Repeat, laying out the next layer of zucchini, then the sauce, then half the vegetables, then half the vegan ricotta. Continue with all the remaining ingredients.
Then add the last layer of zucchini and top with the remaining sauce. Cover the mold with foil and bake in the oven for 45 minutes. Add the fresh chopped basil and let stand for 10 minutes before slicing and serving.
#4. Falafel-stuffed pepper with coconut-dill sauce. Fast and healthy gourmet recipes.

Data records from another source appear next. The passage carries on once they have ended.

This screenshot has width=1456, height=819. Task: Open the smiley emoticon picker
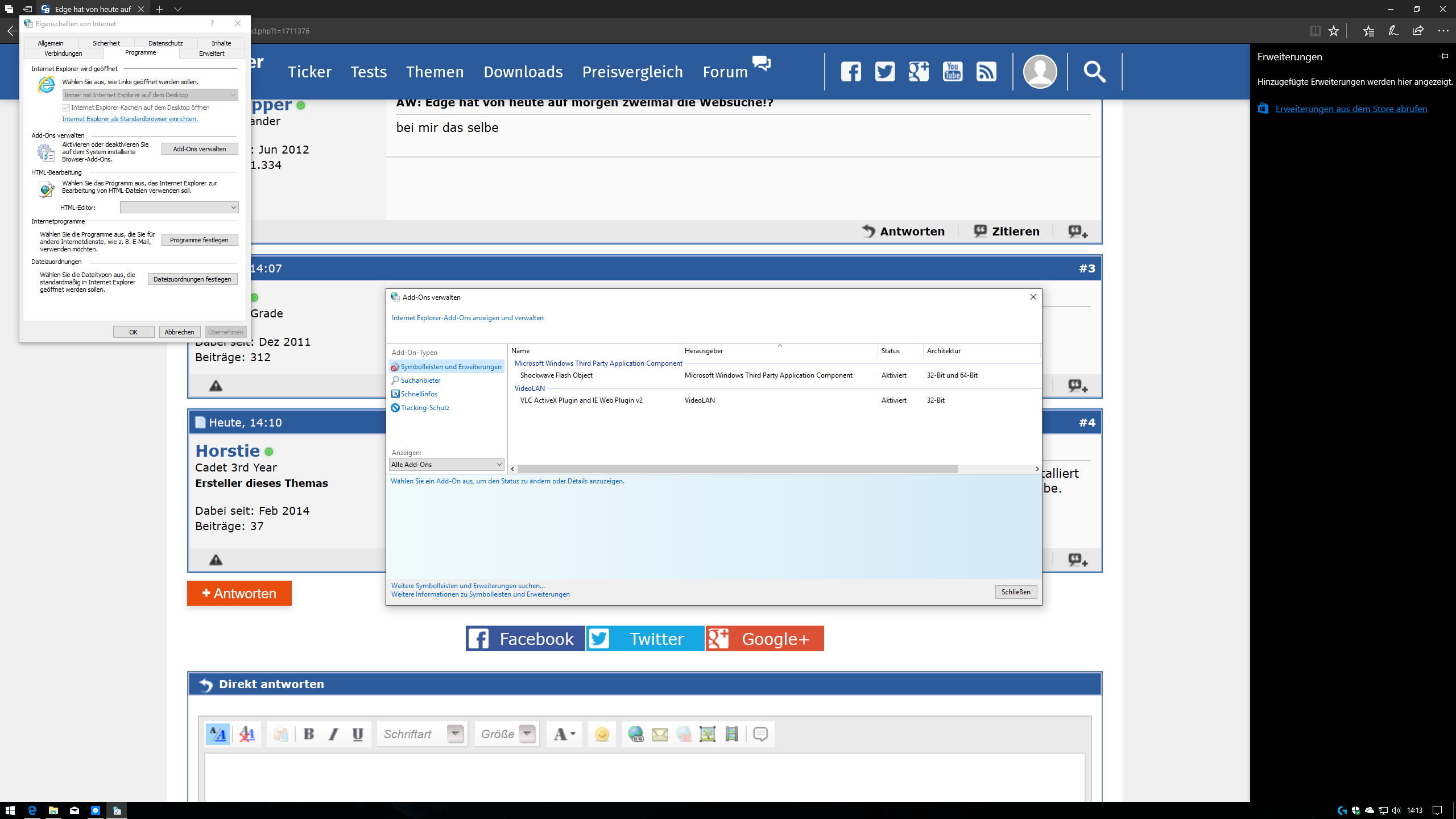(602, 734)
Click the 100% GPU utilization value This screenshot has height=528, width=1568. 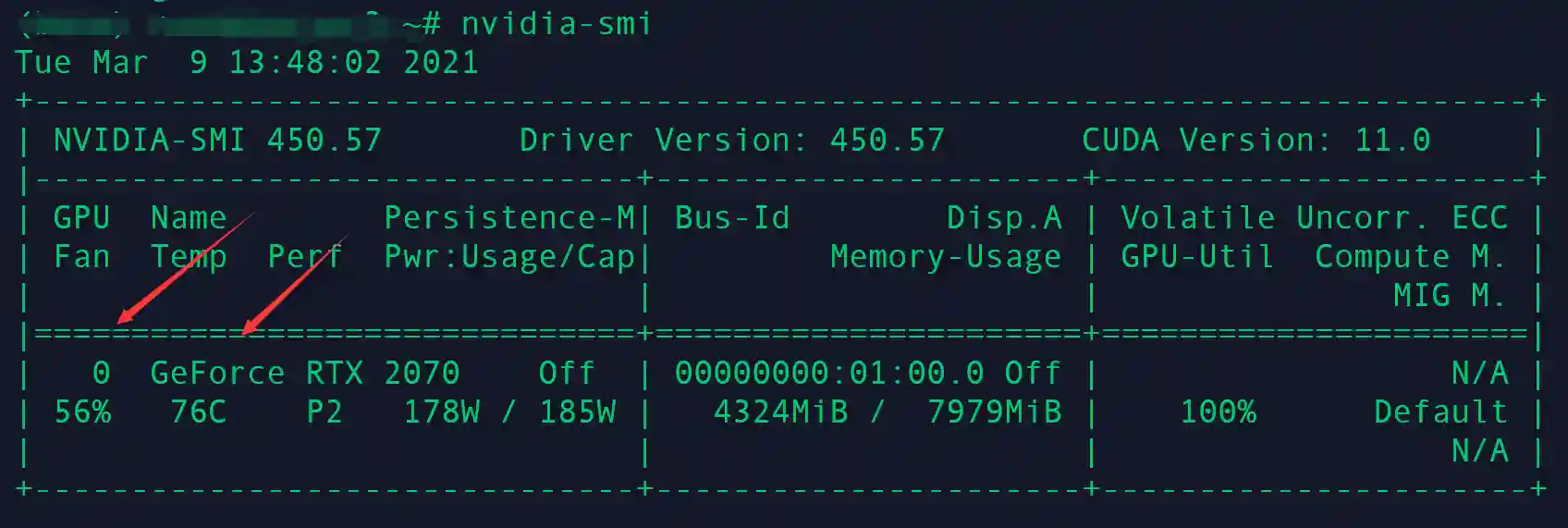point(1218,412)
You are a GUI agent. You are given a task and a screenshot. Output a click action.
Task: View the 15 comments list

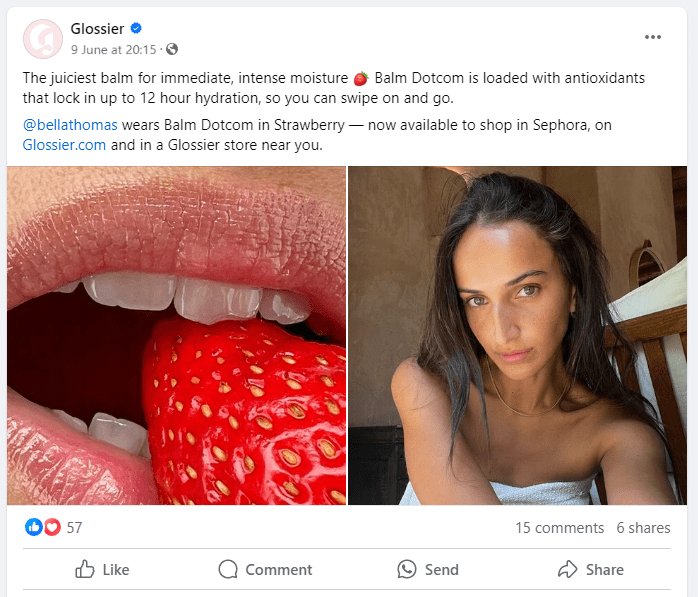559,527
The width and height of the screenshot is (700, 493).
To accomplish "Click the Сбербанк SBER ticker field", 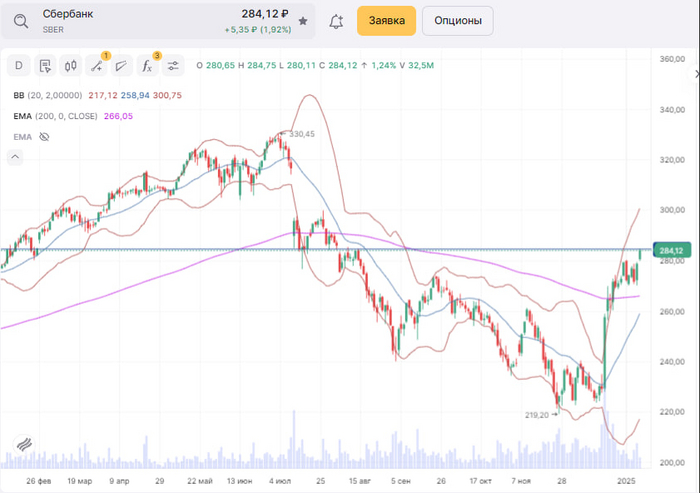I will pyautogui.click(x=150, y=20).
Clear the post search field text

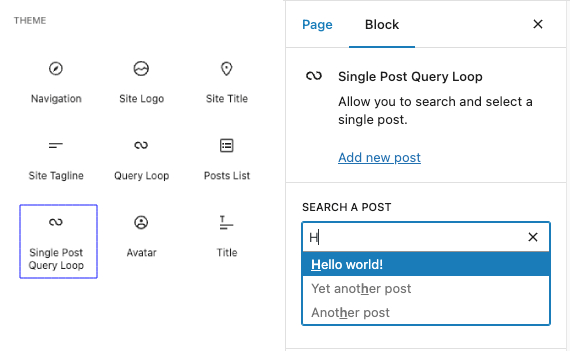(x=533, y=237)
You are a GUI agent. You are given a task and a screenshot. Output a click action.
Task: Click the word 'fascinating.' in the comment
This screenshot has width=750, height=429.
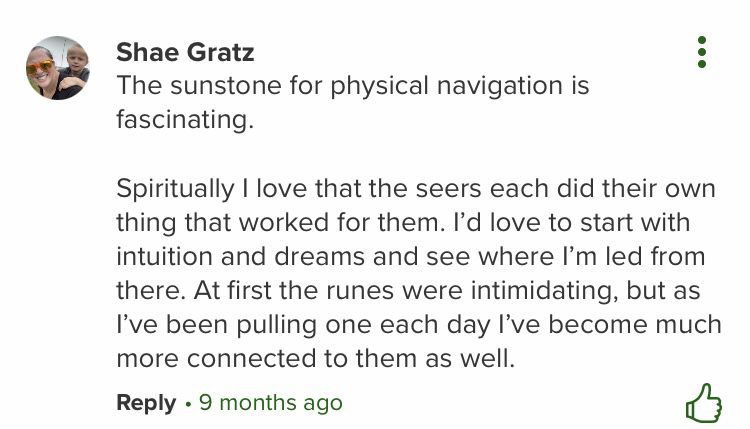pyautogui.click(x=185, y=120)
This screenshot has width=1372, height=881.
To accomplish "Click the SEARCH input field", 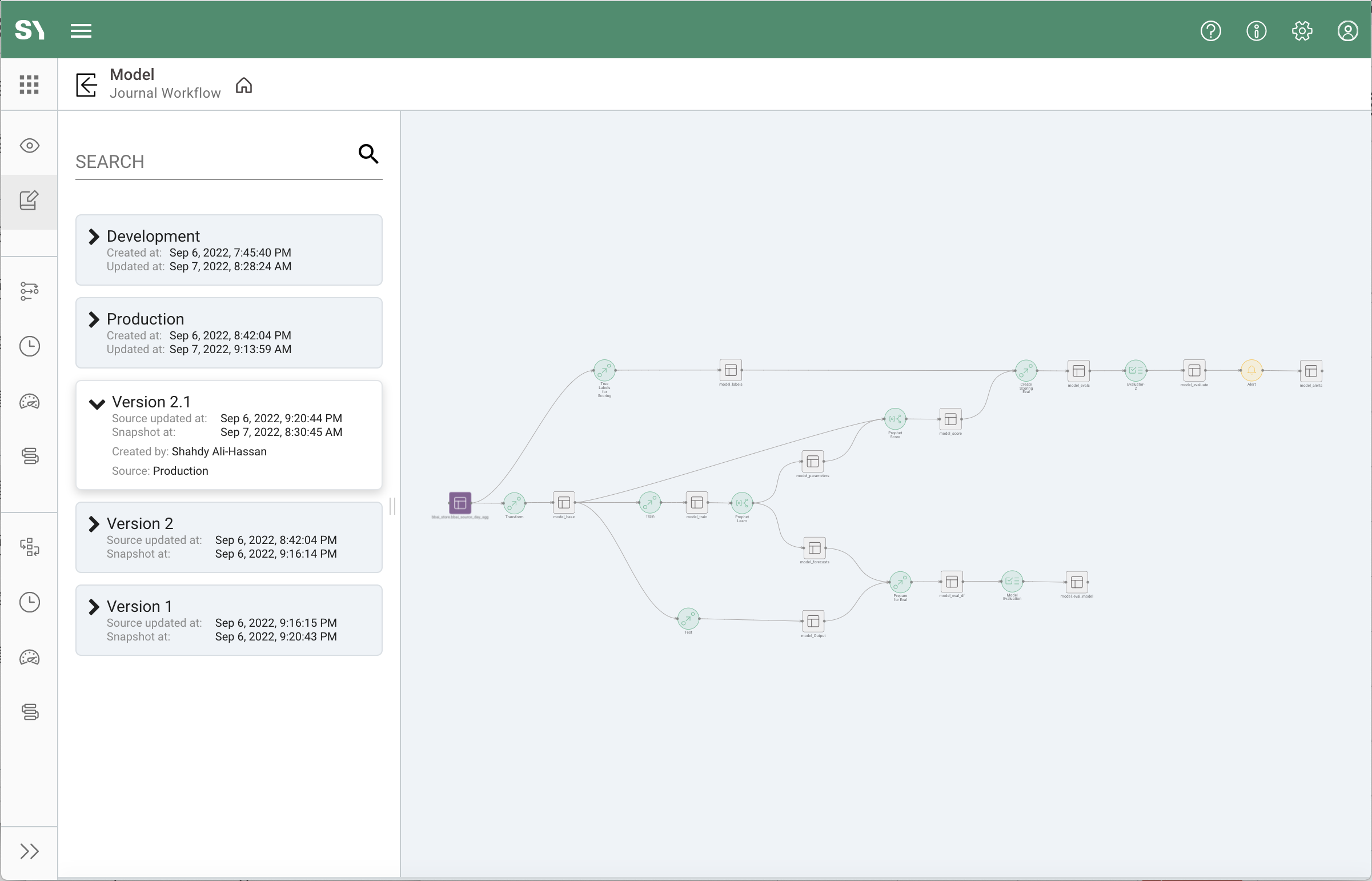I will 211,162.
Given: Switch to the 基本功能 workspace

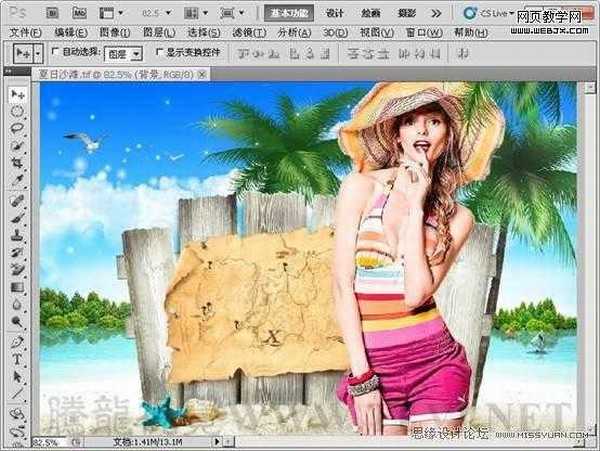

This fragrant dish with herbs is a must-try! Crispy falafel is seasoned with fresh basil and parsley, sprinkled with fresh lemon juice and baked to achieve piquant perfection. Falafel is baked in crispy red bell pepper and sprinkled with dill sauce to get the perfect dish with flavors.
Ingredients for 4 servings:
For falafel-stuffed peppers:
Red bell peppers 4 pcs
Raw cashew nuts 1 cup
Canned chickpeas 2 cups
Garlic 2 cloves
Chickpea flour 1/2 tablespoon
Fresh basil 1 tablespoon
Fresh parsley 1 tablespoon
Cold-pressed olive oil 3 tablespoons
1/2 teaspoon coriander
Sea salt 1 teaspoon
White pepper 1/2 teaspoon
For the sauce:
Vegan mayonnaise 1/2 cup
Coconut milk 2 tablespoons
Lemon juice 1 teaspoon
Fresh dill, chopped 2 teaspoons
Garlic powder 1 teaspoon
Sea salt 1/2 teaspoon
Cooking time one hour 20 minutes
For the preparation of stuffed pepper with falafel:
Cut the bell pepper in half and remove the seeds. Preheat the oven to 356F and line the baking sheet with parchment or foil. Add all the ingredients for the falafel to a food processor and mix until the consistency is mostly homogeneous.
Place the bell pepper on a baking sheet and lightly brush with olive oil. Fill the bell pepper halves with falafel mixture. Evenly distribute the filling between the pepper halves.
Bake for 50 minutes, remove from the oven and let cool. Pour the sauce over the stuffed peppers when serving. If desired, add chopped tomatoes and red onion.
To make the sauce:
Shake the coconut milk pack well. Then combine the sauce ingredients in a medium bowl and whisk to combine.
#5. Quick and healthy breakfast for gourmets: scrambled eggs with vegetables. Fast and healthy gourmet recipes.
There can be a great many options for this quick breakfast. It is also good because both frozen vegetables and fresh ones are suitable for its preparation. In addition, for such a breakfast, you can easily use the leftover vegetables in the refrigerator. Almost everything will do, except, perhaps, potatoes and other root crops.
Ingredients for 1 serving:
Eggs 2 pieces
Soybeans (frozen) 3.53oz
Cilantro or parsley 1/2 bunch
Medium tomatoes 2 pcs
Turmeric 1 teaspoon
Salt and pepper to taste
Olive oil for frying
Cooking time: 15 minutes
Cut the onion into rings. Fry soybeans and onions in olive oil together with spices for about 3 minutes. Push them aside and put 2 eggs in a frying pan next to them, season everything with salt and pepper. Cover with a lid, turn down the heat and fry until tender for about 3 more minutes. While everything is cooking, chop the tomatoes and coriander (parsley). Mix them, sprinkle with olive oil and serve as in the photo.
Eggs for breakfast are the best start to the day, because we definitely need protein in the morning. What for? We digest our food best in the morning, and egg whites allow us to stay awake all day. Enjoy your meal!